Ishtar, from 18th-century (BCE) Iraq

Ishtar, from 18th-century (BCE) Iraq

The hero Gilgamesh, upon whom Ishtar’s wandering eye has alighted, knows better than to get tangled up with her.

“Your lovers have found you like a brazier which smoulders in the cold, a backdoor which keeps out neither squall of wind nor storm … a water-skin that chafes the carrier … a sandal that trips the wearer.  Which of your lovers did you ever love for ever?  What shepherd of yours has pleased you for all time?” (From N.K. Sandars’ translation of The Epic of Gilgamesh.)

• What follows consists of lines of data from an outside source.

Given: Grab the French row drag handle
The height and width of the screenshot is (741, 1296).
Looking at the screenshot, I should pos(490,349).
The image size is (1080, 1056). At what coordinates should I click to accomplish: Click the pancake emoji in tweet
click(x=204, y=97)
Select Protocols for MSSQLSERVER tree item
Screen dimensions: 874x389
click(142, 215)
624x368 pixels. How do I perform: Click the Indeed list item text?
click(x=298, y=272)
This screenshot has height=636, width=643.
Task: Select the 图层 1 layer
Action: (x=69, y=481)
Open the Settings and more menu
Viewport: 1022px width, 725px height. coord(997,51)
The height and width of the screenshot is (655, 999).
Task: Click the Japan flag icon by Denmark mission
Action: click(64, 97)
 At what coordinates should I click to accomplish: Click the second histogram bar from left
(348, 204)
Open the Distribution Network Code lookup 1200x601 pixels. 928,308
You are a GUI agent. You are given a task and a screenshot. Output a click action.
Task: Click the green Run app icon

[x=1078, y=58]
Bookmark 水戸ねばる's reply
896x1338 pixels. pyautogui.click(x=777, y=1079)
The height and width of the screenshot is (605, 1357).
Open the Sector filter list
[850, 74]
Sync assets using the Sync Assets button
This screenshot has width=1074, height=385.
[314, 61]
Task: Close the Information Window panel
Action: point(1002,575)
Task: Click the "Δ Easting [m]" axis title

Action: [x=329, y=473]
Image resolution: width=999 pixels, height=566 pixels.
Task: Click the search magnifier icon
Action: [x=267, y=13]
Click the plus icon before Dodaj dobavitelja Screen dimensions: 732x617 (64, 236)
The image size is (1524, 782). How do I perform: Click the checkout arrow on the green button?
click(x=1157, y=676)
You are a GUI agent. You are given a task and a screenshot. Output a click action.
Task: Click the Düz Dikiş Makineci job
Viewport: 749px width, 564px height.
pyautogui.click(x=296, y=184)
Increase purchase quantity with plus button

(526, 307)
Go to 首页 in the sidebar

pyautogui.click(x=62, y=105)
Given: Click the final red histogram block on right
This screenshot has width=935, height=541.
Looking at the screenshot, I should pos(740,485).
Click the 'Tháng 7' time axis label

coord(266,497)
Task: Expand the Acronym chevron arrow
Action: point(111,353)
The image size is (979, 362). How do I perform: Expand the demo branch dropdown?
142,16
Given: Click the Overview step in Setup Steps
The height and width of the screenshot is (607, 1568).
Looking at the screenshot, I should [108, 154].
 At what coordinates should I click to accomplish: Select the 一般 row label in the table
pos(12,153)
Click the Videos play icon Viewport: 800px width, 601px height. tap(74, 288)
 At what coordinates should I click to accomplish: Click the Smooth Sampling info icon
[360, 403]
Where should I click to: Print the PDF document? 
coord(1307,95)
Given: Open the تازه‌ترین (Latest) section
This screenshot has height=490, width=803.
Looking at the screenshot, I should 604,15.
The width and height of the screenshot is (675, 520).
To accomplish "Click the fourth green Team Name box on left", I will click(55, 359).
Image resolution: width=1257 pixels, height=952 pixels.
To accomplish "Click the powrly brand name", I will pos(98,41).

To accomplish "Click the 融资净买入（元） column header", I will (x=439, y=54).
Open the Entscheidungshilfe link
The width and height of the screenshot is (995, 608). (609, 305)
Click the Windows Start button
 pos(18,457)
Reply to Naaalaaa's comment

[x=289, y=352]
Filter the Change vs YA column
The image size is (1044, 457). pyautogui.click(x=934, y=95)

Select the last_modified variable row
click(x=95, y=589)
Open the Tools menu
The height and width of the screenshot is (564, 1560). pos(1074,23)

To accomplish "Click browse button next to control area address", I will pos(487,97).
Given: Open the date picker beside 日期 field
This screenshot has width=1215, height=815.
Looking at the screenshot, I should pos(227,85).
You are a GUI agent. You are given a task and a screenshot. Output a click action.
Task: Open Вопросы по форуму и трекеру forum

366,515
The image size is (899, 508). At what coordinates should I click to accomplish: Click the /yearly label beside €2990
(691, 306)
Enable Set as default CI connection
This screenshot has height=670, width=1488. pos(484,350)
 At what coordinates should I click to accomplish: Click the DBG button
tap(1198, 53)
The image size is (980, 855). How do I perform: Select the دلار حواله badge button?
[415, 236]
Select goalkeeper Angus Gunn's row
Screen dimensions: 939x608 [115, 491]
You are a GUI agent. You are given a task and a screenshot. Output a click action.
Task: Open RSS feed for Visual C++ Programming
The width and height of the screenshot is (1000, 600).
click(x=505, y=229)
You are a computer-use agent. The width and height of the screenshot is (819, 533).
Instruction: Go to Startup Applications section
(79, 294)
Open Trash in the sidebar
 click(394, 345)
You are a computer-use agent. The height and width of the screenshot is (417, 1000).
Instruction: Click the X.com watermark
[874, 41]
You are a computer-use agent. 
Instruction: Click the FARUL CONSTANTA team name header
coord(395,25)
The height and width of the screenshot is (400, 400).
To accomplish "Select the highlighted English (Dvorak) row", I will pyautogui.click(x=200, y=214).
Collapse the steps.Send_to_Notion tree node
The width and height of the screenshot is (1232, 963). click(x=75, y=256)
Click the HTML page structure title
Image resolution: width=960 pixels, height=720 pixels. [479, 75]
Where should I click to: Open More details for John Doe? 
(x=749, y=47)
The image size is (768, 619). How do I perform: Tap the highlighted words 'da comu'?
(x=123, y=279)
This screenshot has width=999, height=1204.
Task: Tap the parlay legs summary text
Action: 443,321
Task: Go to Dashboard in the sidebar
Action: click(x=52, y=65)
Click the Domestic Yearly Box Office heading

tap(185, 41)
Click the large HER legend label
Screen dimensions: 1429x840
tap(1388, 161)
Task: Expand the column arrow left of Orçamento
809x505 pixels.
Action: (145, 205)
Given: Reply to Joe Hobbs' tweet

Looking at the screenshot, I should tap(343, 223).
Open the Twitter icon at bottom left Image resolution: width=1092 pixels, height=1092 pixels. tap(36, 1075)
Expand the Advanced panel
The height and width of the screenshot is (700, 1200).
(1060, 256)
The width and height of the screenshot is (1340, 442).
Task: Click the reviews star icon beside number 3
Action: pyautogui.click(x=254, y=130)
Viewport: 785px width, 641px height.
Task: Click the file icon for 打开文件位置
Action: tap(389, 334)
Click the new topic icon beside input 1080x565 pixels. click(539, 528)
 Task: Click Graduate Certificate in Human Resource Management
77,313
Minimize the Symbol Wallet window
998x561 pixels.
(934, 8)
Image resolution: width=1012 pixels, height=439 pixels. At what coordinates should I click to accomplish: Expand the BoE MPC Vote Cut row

Not that his prudence keeps Gilgamesh from getting burned.  Ishtar, who could have taught her Jewish namesake a thing or two about vindictiveness, knows how to hit back where it hurts.  At Gilgamesh–and hundreds of innocent people along with him.

One more thing about Ishtar.  Like her Roman successor Venus, she was associated with the second planet of the solar system, which the ancients knew as Morning and Evening Star.  The brilliant pearly light that sometimes precedes the sunrise, at other times appears in the west after the sun has set.

In this guise, perhaps, Ishtar penetrates the Bible once more–under the lovely, evocative title of “Doe of the Dawn.”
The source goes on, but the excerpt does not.